__УСЛОВИЕ ЗАДАНИЯ__.
Выведите исходный текст целиком, без каких-либо изменений.

__ИСХОДНЫЙ ТЕКСТ__.
━━━━━━━━━━━━━━━━━━━━━━━━━━━━━━

18 января 1929 г.
Ему же.
…О здоровье моем не умалчиваю, а не писала тогда потому, что нечего было писать, все было без задоринки, а теперь вот болела и пишу тебе об этом. Неделю пролежала в кровати. Был тяжелый сердечный припадок. А теперь вот уже все прошло. Я уже не только встала с постели, но и была на прогулке.
И с глазами у меня теперь хорошо. В прошлом году неделями ходила с завязанными глазами, то с одним, то с другим, а иногда и с обоими, а в этом году совсем хорошо. Свет вечером, правда, неважный, но глаза не болят и не краснеют.
Без даты
Сестре Надежде.

━━━━━━━━━━━━━━━━━━━━━━━━━━━━━━

__ЗАПИСИ ДАННЫХ__.

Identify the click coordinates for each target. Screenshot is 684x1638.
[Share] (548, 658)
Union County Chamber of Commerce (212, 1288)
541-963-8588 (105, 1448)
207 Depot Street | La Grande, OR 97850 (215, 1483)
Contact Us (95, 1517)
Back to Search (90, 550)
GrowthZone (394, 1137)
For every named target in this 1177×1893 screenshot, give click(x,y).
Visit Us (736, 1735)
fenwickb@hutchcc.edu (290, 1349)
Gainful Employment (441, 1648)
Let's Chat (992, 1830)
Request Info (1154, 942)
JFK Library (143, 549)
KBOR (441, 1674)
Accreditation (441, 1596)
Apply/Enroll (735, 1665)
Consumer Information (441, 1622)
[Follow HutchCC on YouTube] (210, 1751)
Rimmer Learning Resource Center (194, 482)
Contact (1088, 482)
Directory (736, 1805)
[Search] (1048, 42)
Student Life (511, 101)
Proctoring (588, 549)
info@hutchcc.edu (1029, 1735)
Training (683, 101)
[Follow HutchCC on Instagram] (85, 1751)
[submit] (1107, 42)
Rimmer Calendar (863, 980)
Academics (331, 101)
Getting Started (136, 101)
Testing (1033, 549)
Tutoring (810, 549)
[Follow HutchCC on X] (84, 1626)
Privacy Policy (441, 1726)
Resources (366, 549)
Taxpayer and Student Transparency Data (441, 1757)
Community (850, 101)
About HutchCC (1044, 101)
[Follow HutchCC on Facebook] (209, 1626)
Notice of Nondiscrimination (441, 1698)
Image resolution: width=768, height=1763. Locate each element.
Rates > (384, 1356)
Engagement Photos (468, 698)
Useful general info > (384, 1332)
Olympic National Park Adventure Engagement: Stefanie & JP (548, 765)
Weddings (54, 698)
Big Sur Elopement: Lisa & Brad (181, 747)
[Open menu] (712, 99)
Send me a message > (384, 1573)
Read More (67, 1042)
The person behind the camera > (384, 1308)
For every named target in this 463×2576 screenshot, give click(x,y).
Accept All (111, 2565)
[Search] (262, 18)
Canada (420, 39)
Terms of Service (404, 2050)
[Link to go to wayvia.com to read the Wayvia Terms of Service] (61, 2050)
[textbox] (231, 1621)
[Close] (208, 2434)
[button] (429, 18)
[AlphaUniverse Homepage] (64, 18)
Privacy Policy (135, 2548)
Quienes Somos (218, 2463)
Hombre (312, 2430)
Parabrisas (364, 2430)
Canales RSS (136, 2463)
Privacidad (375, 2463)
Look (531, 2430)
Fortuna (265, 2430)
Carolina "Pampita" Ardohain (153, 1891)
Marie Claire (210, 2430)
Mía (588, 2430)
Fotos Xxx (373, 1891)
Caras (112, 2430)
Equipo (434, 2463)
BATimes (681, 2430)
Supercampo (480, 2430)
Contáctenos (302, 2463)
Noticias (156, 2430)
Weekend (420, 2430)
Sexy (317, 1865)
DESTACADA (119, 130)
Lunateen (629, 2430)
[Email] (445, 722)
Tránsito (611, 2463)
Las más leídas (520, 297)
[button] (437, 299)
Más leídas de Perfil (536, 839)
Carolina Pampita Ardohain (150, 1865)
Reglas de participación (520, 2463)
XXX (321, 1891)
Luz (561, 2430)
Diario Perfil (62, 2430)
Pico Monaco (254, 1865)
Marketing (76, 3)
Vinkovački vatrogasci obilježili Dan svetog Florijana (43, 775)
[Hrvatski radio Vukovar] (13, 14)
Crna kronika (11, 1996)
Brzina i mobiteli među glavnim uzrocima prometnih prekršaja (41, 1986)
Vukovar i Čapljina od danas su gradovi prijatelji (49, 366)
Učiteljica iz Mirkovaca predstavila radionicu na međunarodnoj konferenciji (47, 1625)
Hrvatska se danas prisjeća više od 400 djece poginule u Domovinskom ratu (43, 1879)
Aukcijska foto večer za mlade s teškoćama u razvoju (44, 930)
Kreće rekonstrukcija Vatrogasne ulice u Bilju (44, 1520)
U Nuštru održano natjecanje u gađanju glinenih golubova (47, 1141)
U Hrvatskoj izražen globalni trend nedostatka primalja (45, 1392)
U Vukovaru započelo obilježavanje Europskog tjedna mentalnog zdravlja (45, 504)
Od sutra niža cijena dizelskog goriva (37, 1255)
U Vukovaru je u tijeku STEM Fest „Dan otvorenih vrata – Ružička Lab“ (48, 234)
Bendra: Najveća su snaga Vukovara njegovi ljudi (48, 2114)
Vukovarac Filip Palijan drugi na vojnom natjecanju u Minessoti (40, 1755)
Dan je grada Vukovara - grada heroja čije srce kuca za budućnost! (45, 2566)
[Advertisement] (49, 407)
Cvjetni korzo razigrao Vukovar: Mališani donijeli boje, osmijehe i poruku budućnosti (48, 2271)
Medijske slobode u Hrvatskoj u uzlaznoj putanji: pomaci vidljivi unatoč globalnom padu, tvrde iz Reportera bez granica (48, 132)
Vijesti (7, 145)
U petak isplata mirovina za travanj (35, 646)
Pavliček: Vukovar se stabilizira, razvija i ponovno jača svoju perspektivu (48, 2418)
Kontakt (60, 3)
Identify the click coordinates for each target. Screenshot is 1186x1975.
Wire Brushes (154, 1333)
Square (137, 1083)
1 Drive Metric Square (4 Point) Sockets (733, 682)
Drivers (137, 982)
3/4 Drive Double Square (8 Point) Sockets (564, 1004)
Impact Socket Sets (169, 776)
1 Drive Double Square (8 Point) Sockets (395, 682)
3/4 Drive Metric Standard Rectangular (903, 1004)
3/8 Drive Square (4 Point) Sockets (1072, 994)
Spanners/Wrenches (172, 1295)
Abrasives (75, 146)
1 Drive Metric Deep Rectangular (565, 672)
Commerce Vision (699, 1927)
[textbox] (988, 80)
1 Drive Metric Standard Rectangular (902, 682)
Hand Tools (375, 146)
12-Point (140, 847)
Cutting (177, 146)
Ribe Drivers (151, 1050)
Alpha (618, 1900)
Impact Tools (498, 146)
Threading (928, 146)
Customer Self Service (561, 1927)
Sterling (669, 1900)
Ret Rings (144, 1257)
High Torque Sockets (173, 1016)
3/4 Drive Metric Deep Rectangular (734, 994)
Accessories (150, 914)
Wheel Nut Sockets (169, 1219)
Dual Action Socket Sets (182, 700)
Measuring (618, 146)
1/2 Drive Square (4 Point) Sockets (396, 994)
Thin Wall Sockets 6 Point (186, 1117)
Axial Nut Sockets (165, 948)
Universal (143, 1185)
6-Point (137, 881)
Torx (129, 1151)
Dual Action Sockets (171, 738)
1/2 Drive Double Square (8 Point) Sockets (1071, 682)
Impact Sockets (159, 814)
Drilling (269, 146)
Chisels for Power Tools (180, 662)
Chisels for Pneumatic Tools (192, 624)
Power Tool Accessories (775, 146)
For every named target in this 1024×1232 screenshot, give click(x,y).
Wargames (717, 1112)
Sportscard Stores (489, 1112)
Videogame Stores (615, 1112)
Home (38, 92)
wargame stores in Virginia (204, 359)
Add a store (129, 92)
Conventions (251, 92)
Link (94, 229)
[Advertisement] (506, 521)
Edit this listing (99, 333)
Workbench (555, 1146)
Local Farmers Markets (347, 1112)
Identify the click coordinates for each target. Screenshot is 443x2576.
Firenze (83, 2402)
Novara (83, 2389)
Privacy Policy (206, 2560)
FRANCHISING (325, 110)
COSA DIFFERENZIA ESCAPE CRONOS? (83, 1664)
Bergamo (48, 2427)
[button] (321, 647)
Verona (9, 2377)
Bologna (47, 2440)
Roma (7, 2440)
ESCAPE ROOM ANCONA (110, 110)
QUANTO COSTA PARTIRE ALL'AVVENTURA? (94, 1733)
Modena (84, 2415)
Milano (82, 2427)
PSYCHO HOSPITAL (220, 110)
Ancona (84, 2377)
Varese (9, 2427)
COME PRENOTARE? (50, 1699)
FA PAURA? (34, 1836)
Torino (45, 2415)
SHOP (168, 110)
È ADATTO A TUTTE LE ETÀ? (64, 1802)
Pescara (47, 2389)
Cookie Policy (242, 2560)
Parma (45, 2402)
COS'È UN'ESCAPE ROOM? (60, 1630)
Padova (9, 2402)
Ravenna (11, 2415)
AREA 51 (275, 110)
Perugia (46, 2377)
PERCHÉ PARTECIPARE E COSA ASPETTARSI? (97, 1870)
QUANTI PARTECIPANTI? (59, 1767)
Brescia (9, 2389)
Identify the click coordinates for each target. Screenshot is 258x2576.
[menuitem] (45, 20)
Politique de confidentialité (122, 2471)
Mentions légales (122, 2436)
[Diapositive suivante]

━━━━━━━━━━━━━━━━━━━━━━━━━━━━━━

__ВЫПОЛНЕННОЕ ЗАДАНИЕ__.
18 января 1929 г.
Ему же.
…О здоровье моем не умалчиваю, а не писала тогда потому, что нечего было писать, все было без задоринки, а теперь вот болела и пишу тебе об этом. Неделю пролежала в кровати. Был тяжелый сердечный припадок. А теперь вот уже все прошло. Я уже не только встала с постели, но и была на прогулке.
И с глазами у меня теперь хорошо. В прошлом году неделями ходила с завязанными глазами, то с одним, то с другим, а иногда и с обоими, а в этом году совсем хорошо. Свет вечером, правда, неважный, но глаза не болят и не краснеют.
Без даты
Сестре Надежде.